WORK REQUIRED: When you reach the line that has "Click the Kategória" in the material below, reproduce it and each line after it exactly, through the last one.

DATASET:
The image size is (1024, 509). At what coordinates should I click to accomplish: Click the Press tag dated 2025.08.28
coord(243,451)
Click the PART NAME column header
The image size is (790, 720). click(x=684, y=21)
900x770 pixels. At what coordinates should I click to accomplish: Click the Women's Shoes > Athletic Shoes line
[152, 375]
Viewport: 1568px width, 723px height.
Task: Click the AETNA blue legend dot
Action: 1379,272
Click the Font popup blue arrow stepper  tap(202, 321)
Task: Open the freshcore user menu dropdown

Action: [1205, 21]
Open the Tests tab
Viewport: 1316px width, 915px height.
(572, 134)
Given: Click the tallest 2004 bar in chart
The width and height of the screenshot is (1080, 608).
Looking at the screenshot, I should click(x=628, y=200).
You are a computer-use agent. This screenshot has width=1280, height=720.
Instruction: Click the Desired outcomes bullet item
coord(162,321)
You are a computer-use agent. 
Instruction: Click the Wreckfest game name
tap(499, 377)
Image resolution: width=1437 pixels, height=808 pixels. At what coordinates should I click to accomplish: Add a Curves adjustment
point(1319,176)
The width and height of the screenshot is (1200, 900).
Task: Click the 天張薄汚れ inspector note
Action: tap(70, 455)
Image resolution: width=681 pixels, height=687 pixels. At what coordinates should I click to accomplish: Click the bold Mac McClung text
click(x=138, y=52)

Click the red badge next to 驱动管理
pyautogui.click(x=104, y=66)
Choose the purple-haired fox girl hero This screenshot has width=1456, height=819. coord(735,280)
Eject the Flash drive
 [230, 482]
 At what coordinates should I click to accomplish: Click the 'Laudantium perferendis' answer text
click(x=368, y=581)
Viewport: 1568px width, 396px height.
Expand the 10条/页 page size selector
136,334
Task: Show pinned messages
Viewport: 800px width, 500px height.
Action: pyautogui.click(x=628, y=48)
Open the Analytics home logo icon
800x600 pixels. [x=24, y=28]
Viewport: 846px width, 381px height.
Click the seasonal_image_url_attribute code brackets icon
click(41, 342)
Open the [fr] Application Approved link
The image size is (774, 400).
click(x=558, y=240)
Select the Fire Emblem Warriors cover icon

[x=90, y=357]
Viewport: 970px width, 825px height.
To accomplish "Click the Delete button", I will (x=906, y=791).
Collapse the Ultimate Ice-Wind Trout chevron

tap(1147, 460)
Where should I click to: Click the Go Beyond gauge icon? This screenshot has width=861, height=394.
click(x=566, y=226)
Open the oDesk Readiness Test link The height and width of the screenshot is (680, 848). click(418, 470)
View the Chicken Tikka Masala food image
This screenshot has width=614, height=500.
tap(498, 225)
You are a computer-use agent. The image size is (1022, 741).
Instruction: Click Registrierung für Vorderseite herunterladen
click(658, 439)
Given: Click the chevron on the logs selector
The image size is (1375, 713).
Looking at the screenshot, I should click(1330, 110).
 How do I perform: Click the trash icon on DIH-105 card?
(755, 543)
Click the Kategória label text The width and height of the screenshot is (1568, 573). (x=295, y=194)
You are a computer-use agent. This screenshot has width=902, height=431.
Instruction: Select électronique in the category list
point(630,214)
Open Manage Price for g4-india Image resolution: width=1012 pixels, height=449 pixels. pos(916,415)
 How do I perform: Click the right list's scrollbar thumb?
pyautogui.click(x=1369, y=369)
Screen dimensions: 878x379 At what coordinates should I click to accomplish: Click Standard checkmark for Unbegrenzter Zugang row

RESPONSE FOR THIS EXERCISE:
Click the Kategória label text The width and height of the screenshot is (1568, 573). (x=295, y=194)
You are a computer-use agent. This screenshot has width=902, height=431.
Instruction: Select électronique in the category list
point(630,214)
Open Manage Price for g4-india Image resolution: width=1012 pixels, height=449 pixels. pos(916,415)
 How do I perform: Click the right list's scrollbar thumb?
pyautogui.click(x=1369, y=369)
Screen dimensions: 878x379 At what coordinates should I click to accomplish: Click Standard checkmark for Unbegrenzter Zugang row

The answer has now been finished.